On the contrary, what we have here is a bubble, people sealing themselves off from those who actually have studied these ancients texts. Sealing themselves off and creating a fictional world in which religious believers are desperate for their approval and the entire Bible is like Leviticus and ancient Judea and Galilee were swarming with historians and there were newspapers and detailed court records so that anyone remotely resembling Jesus would have been mentioned in numerous non-Biblical written sources, a fictional world in which Muslims are either terrorists or approve of terrorism, and Obama is secretly an atheist because no Christians are as progressive politically as he is, and only religious believers teach Biblical studies in universities, and so forth.
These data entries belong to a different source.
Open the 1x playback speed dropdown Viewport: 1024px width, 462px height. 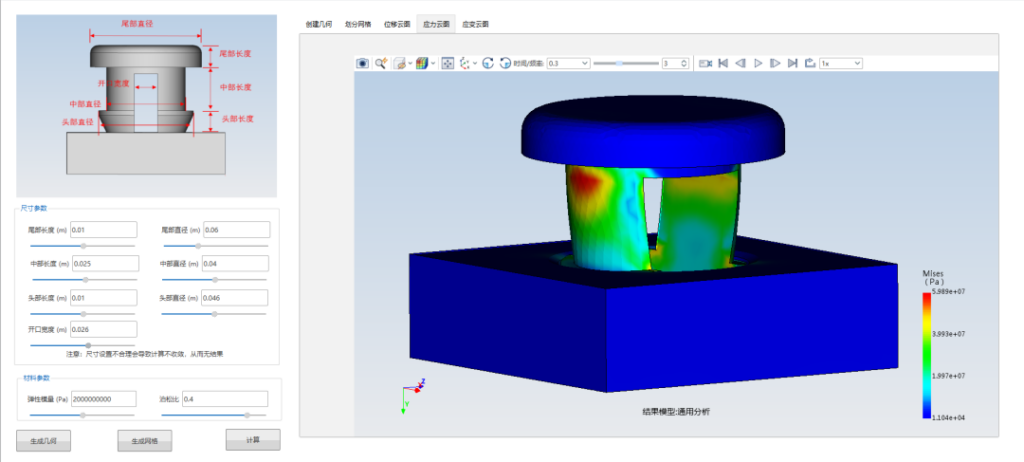click(x=841, y=63)
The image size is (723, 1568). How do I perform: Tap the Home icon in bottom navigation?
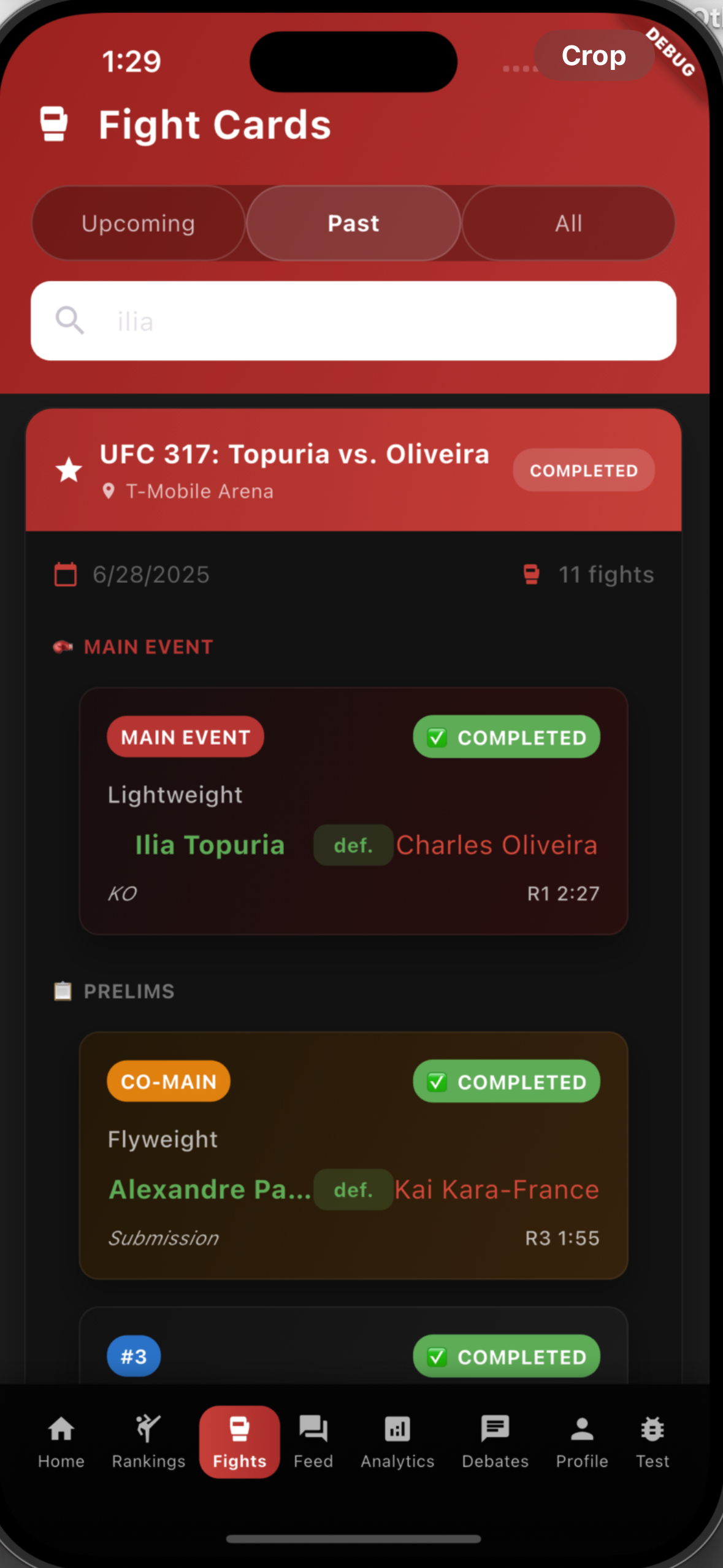[x=61, y=1429]
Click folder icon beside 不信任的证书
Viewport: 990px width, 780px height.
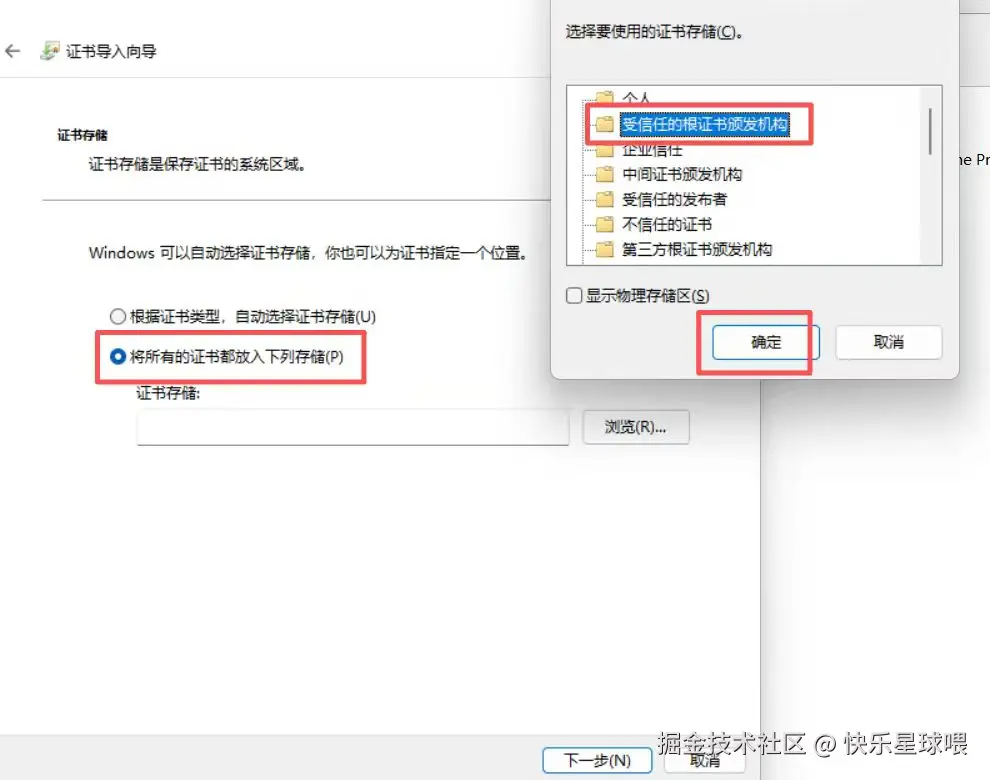[604, 224]
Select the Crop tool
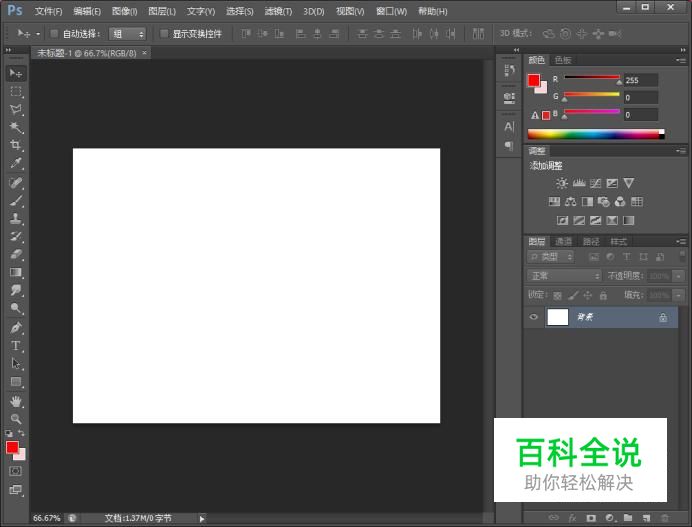This screenshot has width=692, height=527. [16, 146]
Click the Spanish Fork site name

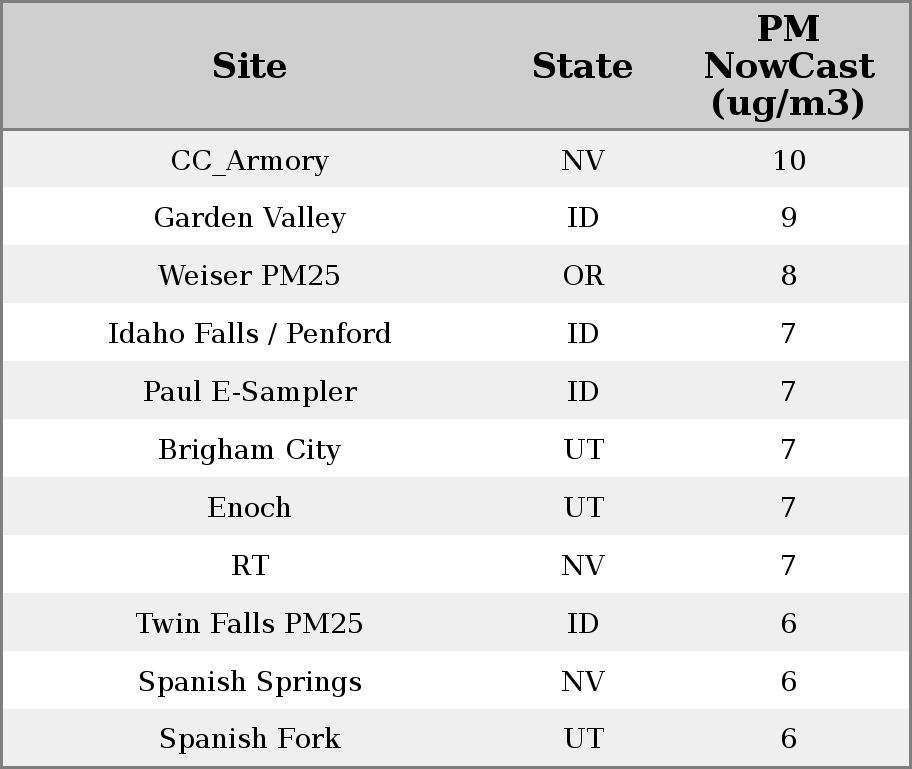pos(249,739)

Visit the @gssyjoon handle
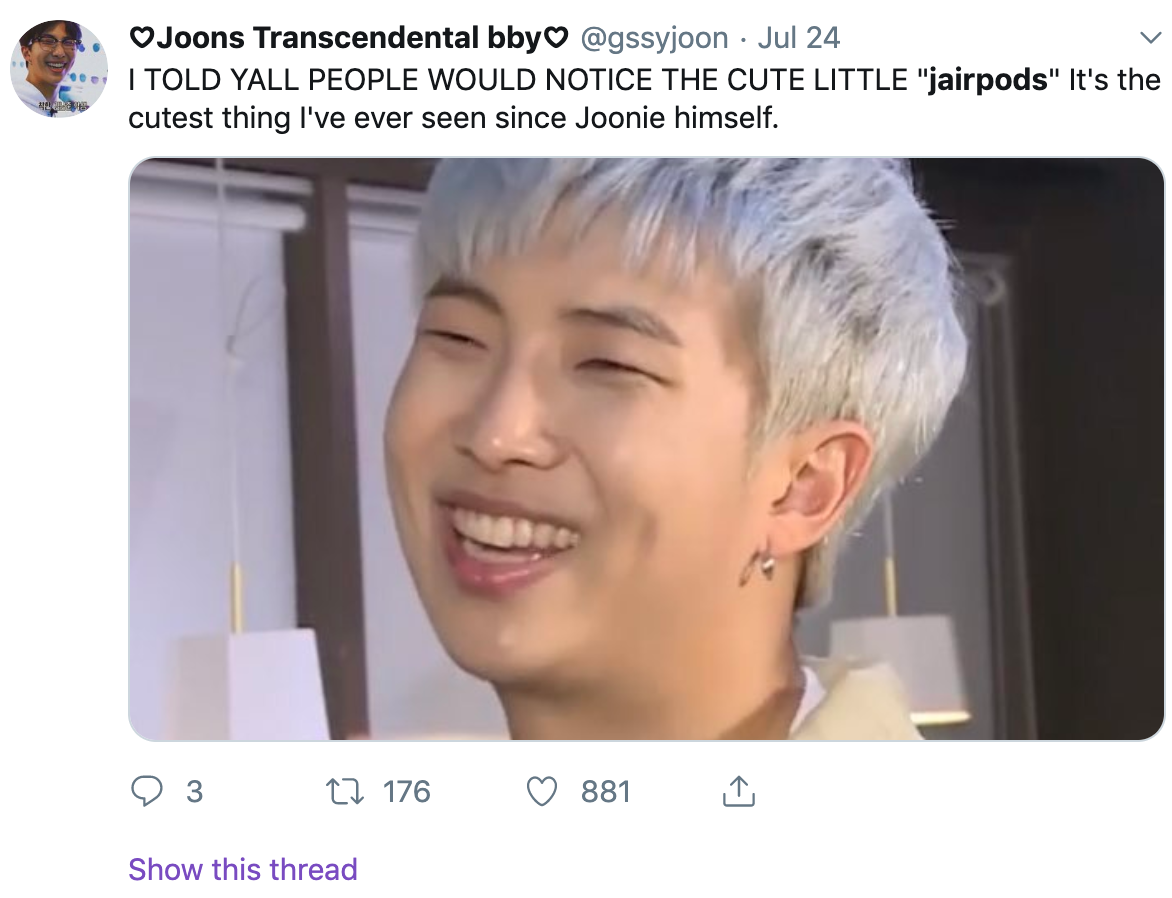click(x=654, y=37)
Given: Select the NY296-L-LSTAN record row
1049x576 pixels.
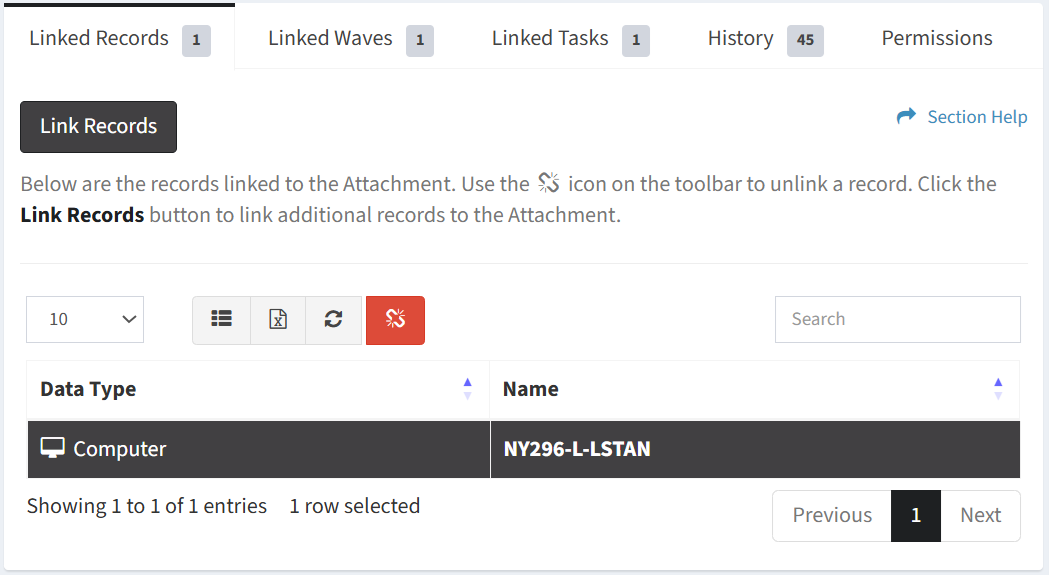Looking at the screenshot, I should coord(523,449).
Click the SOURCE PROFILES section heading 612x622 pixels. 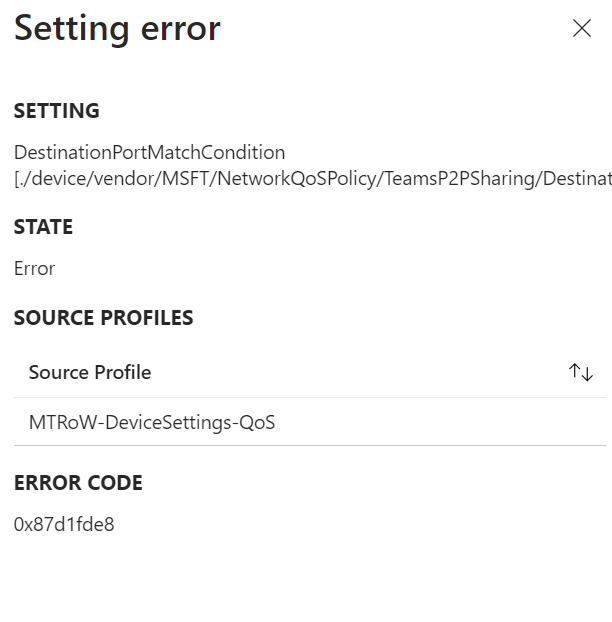[104, 318]
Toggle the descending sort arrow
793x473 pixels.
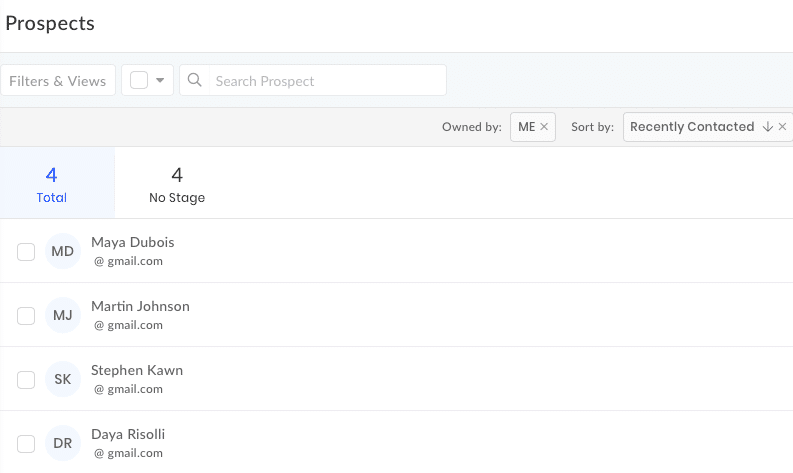[x=768, y=126]
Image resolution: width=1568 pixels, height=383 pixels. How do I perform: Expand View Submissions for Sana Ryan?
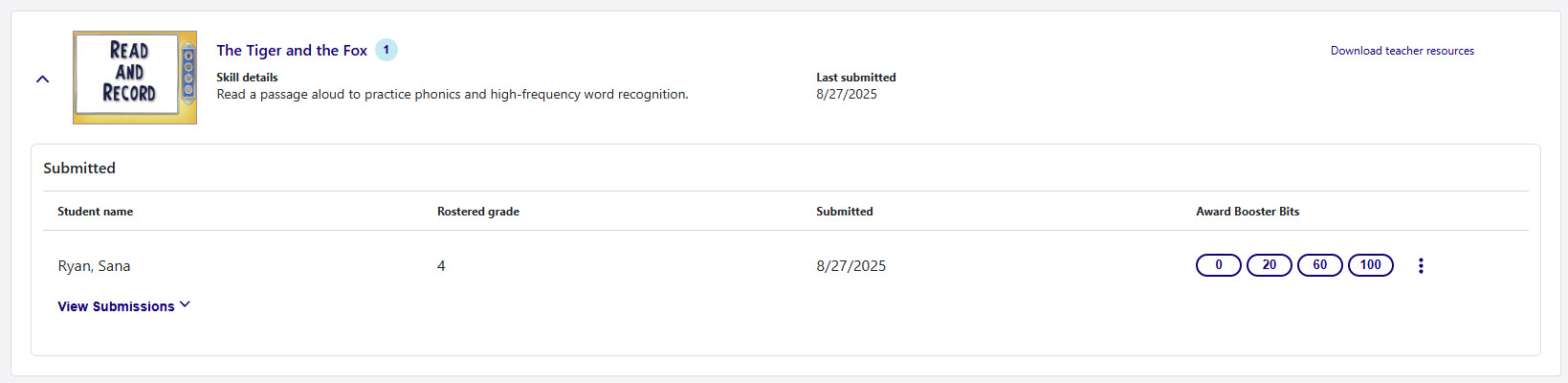coord(116,306)
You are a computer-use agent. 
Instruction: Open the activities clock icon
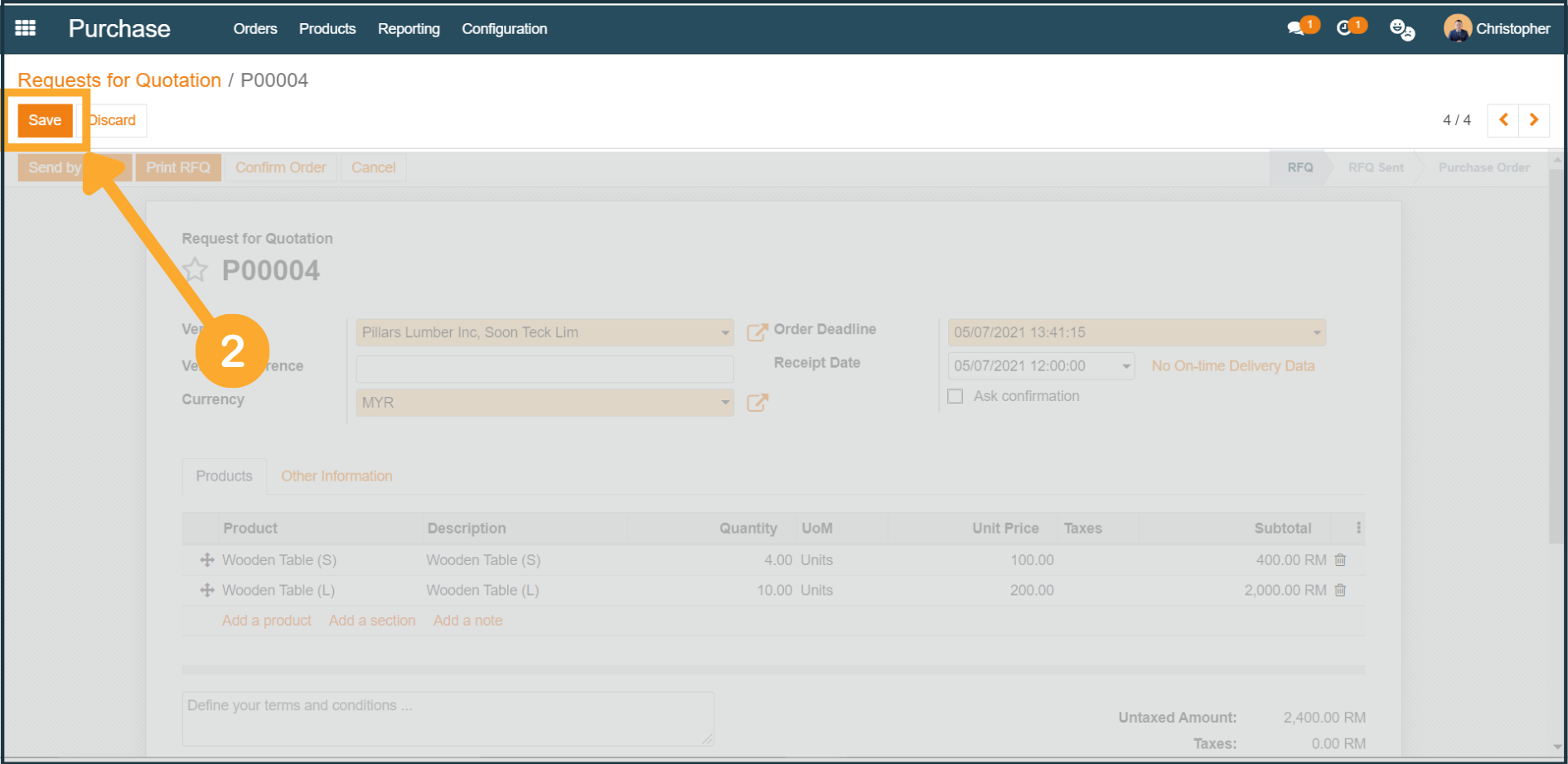tap(1344, 29)
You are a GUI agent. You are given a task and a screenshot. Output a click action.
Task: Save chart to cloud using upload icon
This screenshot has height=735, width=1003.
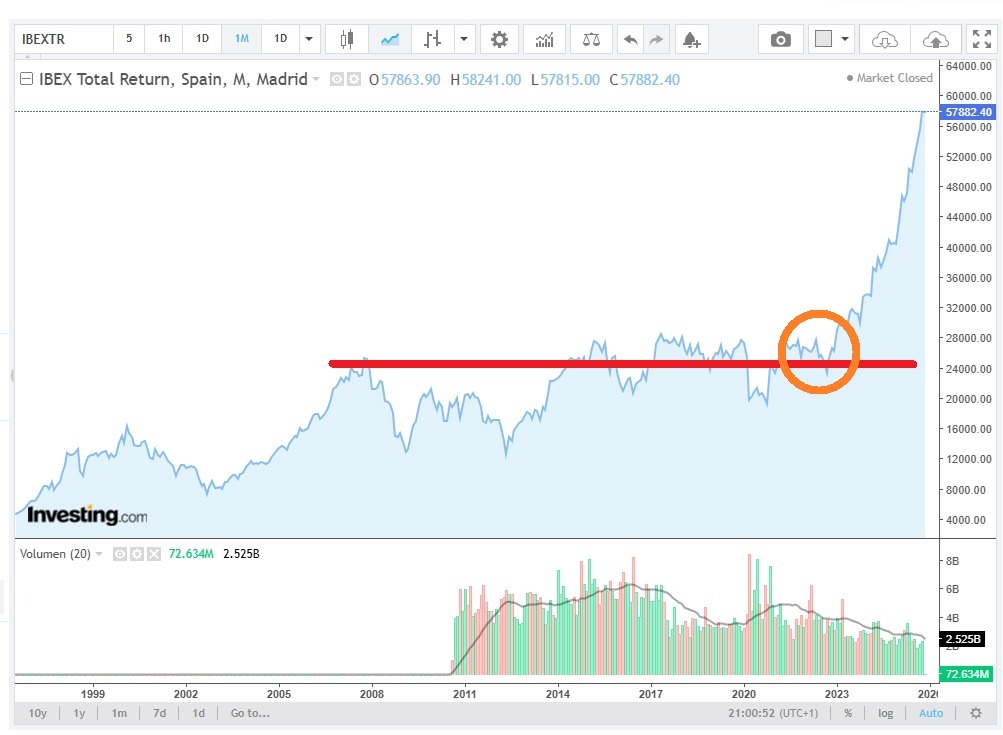(935, 39)
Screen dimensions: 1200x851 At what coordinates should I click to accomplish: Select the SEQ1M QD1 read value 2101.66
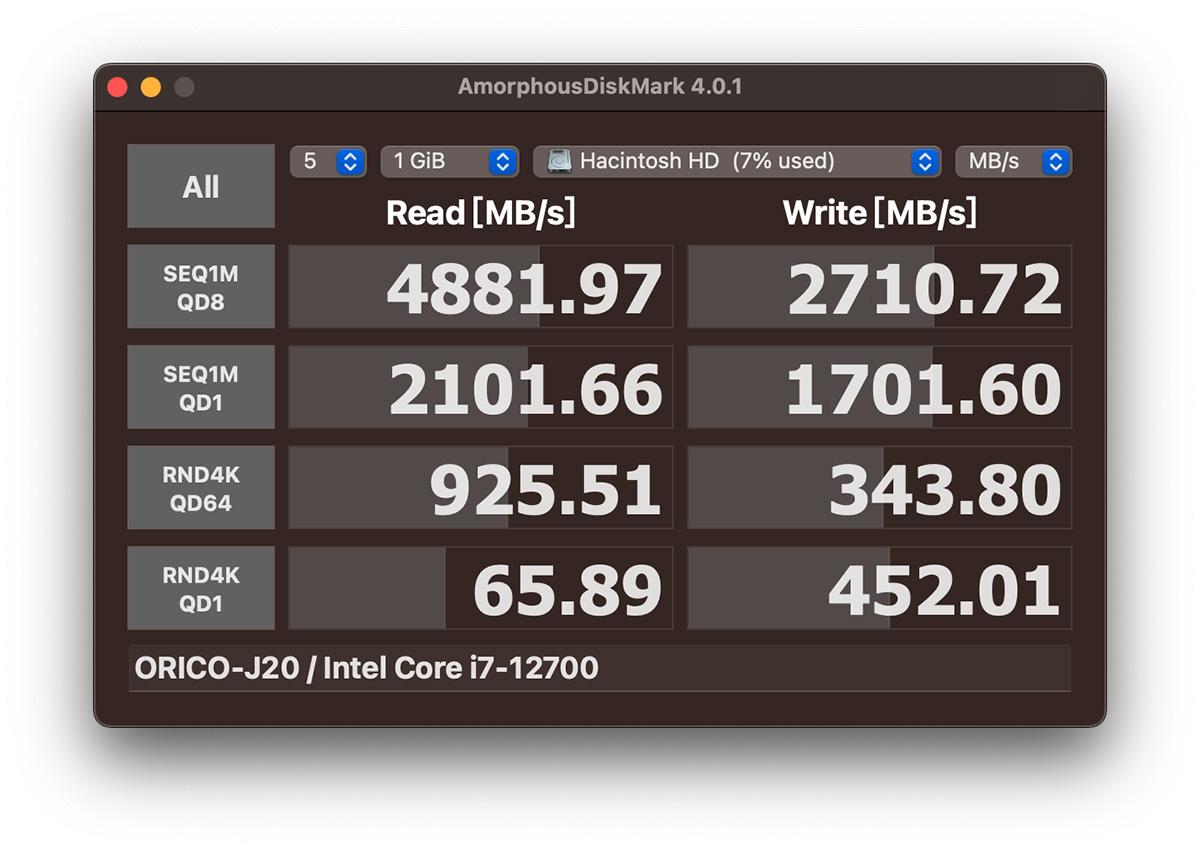point(481,388)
Obviously, not all movement atheists/New Atheists are that wrong about all of the above. The point is that none of the above is immediately laughed out of the room, and all of it should be. All of the above is directly at odds with common knowledge. (Again -- maybe except for the part about the religious beliefs of academic Biblical scholars. Again, that may not be common knowledge, because the scholars tend to suck up too much to the religious institutions who give them all those fat grants and fellowships, and so they don't want to rock the boat by making their lack of belief too plain. The same way that almost none of the academics dare to rock the boat by voicing less than full certainty that Jesus existed. NO ONE ESCAPES MY WRATH!)

What's the point of shaking off nonsensical religious beliefs only to turn around and either constantly spout other nonsense, or act as if that other nonsense is fine because it's atheists who are spouting it? Sorry guys, but I'm not having it. The main point here is making sense. The existence or non-existence of God is just one of very many topics upon which we can make sense or not. You don't get a free pass from me on all those other topics just because we agree on that one.